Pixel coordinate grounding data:
━━━━━━━━━━━━━━━━━━━━
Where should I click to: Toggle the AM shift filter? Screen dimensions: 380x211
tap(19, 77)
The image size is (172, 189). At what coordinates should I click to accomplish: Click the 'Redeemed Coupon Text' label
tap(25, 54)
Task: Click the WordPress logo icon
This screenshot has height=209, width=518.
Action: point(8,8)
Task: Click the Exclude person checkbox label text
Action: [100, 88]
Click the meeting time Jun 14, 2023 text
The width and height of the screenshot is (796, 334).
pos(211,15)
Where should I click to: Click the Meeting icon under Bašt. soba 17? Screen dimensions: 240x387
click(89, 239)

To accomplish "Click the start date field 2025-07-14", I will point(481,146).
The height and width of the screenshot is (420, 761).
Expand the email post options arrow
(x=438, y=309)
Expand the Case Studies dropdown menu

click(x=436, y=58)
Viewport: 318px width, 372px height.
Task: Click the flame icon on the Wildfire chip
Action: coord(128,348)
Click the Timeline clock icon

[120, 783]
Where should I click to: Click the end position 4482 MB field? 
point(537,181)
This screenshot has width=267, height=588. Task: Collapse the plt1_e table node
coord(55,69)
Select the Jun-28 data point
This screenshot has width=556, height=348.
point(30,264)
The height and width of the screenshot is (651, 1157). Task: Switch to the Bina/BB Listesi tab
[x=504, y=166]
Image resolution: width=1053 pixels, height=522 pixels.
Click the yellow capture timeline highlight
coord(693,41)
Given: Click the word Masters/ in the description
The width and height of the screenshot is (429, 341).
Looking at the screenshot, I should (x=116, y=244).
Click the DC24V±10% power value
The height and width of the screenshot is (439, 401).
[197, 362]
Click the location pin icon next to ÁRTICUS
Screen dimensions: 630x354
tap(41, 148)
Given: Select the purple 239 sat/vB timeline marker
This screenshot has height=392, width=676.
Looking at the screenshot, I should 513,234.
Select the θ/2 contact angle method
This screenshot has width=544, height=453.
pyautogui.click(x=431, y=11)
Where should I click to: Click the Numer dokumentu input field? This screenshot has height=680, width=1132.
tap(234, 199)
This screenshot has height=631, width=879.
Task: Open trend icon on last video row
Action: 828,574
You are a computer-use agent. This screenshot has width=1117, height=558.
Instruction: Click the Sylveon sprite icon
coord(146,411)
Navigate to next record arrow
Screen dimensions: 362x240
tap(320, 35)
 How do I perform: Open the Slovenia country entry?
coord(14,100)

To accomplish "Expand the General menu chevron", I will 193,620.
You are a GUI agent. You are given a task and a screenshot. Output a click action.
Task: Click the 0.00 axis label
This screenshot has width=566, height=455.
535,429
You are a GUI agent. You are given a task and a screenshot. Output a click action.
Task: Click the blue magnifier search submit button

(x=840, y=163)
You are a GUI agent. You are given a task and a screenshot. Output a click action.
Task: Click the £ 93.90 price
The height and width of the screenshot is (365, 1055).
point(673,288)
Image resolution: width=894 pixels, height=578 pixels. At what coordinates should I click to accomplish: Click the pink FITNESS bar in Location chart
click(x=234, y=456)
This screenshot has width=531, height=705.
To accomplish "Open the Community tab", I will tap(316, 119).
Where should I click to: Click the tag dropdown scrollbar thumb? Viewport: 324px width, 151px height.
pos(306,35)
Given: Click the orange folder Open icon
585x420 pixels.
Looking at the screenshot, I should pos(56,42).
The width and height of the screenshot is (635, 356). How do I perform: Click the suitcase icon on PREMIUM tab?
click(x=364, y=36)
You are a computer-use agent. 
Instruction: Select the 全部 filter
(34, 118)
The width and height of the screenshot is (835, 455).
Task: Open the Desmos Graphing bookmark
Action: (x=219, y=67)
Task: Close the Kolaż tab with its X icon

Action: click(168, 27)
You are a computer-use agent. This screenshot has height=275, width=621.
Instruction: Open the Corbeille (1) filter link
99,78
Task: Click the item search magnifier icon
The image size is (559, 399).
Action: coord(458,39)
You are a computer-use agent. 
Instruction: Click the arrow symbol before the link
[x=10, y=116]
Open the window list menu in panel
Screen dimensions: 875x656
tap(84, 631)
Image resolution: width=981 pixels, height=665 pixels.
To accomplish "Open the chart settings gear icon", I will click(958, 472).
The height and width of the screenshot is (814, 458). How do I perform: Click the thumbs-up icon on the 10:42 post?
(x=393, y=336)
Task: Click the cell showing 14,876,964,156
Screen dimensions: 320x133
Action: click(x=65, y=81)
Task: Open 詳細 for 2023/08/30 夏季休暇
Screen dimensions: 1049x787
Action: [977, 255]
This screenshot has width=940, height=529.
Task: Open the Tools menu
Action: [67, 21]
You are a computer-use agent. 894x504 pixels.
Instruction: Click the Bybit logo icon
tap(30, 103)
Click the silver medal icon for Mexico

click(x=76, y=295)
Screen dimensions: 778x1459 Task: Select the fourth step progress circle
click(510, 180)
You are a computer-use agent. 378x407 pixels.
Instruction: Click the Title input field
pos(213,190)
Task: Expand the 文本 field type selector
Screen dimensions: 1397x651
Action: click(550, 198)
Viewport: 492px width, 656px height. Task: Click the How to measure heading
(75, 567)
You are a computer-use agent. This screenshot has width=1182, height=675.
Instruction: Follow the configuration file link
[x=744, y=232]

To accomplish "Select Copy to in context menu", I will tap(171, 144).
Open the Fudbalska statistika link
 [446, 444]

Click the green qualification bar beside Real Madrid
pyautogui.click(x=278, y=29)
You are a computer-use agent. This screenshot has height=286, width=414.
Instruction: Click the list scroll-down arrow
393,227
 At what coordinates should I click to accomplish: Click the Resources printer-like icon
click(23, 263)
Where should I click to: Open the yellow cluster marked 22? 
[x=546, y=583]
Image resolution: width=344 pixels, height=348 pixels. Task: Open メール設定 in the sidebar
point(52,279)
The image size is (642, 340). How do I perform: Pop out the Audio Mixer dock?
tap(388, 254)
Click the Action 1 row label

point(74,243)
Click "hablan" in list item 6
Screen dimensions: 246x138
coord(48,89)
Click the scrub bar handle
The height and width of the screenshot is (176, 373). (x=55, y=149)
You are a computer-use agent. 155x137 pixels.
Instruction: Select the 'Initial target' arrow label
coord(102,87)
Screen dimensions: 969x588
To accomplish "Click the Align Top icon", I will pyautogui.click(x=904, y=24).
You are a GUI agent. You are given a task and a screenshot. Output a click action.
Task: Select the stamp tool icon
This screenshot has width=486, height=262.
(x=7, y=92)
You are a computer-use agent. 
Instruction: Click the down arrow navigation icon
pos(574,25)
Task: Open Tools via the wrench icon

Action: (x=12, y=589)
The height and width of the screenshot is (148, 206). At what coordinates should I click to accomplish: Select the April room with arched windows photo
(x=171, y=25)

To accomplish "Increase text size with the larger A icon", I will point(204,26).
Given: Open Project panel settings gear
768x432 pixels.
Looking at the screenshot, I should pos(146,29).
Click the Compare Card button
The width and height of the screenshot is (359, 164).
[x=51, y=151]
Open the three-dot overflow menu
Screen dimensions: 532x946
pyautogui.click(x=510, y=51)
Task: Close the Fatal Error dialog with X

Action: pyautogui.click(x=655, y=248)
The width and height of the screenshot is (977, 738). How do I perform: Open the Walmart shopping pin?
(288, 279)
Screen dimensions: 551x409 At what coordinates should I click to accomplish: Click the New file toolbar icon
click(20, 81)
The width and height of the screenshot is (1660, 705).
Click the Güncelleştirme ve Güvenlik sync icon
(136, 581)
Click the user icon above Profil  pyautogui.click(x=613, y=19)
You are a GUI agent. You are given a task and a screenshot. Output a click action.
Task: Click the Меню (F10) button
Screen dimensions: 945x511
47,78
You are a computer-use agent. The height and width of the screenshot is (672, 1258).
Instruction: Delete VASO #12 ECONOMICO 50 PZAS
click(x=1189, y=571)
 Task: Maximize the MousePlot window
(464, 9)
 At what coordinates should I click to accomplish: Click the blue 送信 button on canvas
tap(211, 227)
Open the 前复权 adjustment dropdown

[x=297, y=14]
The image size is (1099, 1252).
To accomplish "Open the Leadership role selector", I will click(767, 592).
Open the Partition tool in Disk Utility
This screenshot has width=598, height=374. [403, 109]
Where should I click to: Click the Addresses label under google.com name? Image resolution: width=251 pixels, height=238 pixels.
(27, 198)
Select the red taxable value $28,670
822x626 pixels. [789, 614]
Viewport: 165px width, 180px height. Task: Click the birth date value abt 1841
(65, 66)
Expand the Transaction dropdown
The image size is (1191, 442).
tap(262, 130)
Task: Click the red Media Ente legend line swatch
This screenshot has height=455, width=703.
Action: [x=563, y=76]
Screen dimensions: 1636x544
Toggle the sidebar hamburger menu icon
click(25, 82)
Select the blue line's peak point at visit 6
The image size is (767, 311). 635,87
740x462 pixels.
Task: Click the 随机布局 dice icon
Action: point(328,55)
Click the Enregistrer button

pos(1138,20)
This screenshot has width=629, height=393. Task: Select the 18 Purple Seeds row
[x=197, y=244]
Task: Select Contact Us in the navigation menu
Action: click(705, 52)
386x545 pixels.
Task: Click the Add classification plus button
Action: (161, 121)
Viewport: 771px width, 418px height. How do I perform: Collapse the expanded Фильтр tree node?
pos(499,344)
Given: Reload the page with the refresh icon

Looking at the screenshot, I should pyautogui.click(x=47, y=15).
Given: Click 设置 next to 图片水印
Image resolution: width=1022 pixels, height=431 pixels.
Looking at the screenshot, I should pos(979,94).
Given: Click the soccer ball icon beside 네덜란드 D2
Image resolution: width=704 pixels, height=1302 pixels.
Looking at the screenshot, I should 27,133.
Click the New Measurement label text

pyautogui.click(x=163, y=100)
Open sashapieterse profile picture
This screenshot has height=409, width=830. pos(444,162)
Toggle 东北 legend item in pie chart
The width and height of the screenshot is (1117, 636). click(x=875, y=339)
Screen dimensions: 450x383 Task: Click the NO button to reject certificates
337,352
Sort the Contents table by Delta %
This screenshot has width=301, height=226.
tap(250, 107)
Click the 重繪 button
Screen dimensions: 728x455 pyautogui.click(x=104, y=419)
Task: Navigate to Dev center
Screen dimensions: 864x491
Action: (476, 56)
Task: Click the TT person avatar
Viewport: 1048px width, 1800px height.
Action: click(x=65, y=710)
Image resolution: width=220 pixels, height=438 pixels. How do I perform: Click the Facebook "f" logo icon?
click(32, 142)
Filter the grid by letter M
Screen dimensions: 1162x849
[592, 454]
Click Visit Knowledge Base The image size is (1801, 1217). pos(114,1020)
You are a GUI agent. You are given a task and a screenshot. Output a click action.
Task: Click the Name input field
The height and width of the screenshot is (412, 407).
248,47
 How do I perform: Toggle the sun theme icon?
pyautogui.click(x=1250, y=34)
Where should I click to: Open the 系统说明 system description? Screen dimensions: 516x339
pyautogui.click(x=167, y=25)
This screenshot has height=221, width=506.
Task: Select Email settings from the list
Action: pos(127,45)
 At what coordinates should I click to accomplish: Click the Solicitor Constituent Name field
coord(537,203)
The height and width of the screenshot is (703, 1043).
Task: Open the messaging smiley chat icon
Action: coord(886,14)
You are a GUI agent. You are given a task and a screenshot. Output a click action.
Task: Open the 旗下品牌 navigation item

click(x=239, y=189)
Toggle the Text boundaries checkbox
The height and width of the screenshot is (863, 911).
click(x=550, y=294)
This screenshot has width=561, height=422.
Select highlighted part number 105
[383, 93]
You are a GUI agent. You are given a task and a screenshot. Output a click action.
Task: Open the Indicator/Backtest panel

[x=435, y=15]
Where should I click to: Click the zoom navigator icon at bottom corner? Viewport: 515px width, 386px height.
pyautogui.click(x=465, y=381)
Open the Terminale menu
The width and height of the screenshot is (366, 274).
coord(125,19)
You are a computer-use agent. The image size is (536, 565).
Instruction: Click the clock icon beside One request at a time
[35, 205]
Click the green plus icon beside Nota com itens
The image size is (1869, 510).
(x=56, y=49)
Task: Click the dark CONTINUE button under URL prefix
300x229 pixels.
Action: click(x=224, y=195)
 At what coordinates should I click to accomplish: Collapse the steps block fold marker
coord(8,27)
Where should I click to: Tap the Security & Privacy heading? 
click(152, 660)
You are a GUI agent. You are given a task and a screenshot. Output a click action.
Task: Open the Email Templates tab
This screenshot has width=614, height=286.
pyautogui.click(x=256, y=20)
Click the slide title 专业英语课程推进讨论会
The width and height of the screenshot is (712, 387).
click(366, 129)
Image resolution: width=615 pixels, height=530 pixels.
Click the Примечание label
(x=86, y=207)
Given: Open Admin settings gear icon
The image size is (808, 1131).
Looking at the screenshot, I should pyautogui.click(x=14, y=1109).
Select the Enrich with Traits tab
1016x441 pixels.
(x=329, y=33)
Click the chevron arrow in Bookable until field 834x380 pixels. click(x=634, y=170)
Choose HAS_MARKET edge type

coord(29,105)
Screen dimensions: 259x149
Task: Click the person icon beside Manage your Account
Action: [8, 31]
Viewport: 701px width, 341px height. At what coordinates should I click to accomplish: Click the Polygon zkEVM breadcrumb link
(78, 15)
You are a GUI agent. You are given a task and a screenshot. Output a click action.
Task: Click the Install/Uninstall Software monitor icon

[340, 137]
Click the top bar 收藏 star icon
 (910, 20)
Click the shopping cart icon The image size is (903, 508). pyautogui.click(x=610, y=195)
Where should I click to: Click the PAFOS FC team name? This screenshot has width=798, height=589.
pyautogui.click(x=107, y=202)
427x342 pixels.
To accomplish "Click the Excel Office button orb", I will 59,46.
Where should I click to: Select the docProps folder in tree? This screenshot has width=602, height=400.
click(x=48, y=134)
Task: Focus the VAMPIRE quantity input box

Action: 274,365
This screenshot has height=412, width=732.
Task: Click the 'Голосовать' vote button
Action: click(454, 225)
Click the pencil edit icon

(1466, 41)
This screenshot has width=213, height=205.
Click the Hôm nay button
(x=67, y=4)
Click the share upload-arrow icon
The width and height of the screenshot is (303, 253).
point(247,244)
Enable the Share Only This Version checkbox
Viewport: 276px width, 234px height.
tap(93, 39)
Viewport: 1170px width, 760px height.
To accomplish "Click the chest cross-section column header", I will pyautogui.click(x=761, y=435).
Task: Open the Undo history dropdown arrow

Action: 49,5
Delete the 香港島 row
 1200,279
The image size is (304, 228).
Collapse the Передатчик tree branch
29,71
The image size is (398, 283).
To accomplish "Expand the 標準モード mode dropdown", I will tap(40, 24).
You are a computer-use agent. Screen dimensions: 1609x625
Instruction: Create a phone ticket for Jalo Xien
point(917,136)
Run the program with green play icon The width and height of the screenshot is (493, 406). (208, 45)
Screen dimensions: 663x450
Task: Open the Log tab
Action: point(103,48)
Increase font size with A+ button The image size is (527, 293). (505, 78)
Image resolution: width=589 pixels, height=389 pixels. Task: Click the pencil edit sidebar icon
━━━━━━━━━━━━━━━━━━━━
**Work to complete**
State the number of lines in the records above that contain the string "Increase", and give nothing else.

**Output of the exercise**
2